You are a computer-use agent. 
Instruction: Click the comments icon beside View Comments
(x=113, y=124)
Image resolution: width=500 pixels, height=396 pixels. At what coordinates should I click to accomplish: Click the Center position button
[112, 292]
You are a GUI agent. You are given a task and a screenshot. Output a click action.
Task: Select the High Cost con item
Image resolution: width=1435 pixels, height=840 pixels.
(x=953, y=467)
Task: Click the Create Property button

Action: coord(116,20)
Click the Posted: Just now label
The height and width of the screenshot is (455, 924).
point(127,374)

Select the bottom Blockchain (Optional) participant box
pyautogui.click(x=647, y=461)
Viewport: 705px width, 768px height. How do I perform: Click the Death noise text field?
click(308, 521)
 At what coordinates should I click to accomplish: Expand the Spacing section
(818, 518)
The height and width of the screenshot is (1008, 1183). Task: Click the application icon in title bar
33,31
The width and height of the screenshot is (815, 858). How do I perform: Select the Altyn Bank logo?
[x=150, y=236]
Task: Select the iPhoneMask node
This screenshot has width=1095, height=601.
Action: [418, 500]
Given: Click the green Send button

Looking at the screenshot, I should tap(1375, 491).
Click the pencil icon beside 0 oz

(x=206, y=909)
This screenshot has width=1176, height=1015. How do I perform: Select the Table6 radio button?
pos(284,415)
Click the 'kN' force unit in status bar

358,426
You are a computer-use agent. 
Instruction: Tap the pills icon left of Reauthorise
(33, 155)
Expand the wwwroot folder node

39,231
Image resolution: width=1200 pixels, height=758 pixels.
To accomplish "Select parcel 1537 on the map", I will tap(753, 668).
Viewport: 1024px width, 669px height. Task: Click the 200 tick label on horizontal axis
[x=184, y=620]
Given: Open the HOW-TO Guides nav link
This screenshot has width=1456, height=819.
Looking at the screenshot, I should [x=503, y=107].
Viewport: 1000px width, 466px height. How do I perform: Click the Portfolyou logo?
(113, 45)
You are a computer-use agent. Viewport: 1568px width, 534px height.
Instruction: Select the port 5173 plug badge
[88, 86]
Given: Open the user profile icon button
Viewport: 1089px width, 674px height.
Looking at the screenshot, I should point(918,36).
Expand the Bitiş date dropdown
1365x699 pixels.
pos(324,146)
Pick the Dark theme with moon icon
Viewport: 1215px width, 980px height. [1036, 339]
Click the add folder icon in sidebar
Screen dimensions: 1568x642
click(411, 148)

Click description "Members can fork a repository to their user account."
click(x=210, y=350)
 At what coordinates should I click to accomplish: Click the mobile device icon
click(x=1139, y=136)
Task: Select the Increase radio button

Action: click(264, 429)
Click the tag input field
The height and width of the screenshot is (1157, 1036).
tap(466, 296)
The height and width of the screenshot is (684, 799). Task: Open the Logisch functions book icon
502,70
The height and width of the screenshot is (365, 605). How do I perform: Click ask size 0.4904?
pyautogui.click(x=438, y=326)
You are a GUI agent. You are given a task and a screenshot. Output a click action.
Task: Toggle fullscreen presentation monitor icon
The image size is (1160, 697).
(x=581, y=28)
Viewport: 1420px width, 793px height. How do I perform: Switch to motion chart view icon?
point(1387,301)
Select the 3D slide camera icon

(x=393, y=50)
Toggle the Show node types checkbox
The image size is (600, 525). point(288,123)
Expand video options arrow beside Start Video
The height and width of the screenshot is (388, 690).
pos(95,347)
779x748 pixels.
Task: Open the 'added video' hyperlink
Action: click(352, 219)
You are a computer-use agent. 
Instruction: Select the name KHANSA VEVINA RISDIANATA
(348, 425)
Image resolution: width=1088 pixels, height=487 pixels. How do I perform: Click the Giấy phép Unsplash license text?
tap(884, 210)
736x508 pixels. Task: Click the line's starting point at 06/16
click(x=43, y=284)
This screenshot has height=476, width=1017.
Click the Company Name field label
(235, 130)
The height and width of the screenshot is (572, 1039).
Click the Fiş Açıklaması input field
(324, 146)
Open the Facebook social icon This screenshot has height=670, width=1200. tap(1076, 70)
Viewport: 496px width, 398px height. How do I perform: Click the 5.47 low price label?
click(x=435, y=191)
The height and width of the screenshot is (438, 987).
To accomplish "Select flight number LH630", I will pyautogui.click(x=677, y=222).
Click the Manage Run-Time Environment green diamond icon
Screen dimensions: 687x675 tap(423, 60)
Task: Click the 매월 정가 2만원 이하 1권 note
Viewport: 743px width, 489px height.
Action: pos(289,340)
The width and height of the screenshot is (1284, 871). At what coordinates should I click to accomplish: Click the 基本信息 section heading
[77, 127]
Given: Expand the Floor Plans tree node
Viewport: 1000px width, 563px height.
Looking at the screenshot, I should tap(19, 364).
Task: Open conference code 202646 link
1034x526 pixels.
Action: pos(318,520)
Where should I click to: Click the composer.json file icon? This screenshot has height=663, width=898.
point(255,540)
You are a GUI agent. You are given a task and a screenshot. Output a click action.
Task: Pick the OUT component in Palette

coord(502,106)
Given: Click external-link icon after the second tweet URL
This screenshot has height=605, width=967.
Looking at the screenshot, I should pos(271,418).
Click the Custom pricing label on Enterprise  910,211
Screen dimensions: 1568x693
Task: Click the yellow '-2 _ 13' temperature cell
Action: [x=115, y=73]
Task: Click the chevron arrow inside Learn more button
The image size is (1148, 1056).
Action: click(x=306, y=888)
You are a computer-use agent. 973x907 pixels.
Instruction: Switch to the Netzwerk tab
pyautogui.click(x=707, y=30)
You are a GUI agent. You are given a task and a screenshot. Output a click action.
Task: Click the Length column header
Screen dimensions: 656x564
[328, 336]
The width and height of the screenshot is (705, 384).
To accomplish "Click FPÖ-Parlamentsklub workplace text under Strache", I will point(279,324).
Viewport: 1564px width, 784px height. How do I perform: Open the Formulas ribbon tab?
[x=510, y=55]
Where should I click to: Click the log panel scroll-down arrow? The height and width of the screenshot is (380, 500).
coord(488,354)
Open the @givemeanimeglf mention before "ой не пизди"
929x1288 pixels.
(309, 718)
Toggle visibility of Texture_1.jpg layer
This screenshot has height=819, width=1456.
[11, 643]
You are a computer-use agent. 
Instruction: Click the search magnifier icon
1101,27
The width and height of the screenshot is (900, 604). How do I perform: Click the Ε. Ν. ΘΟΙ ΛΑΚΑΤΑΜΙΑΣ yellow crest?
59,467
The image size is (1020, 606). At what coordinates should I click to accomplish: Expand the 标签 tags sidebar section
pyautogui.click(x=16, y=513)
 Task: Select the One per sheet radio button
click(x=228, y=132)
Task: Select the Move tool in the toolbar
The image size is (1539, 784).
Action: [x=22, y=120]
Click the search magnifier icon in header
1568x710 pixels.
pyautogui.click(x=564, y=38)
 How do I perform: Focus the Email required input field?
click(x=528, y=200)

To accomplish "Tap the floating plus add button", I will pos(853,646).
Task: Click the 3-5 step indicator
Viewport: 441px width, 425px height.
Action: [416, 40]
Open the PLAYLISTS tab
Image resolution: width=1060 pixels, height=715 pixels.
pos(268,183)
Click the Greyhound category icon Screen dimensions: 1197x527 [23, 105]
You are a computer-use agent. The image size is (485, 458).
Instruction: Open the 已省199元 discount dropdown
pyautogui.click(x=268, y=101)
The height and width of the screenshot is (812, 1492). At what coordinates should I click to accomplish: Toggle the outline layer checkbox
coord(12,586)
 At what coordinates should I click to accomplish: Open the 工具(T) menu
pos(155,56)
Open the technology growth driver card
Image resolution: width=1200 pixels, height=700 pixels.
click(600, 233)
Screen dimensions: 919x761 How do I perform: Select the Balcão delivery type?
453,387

__TASK TO COMPLETE__
Copy out each line of the records where the string "will" appears.

__EXPECTED ANSWER__
To accomplish "Select parcel 1537 on the map", I will tap(753, 668).
To accomplish "Select flight number LH630", I will pyautogui.click(x=677, y=222).
To accomplish "Click FPÖ-Parlamentsklub workplace text under Strache", I will point(279,324).
To accomplish "Tap the floating plus add button", I will pos(853,646).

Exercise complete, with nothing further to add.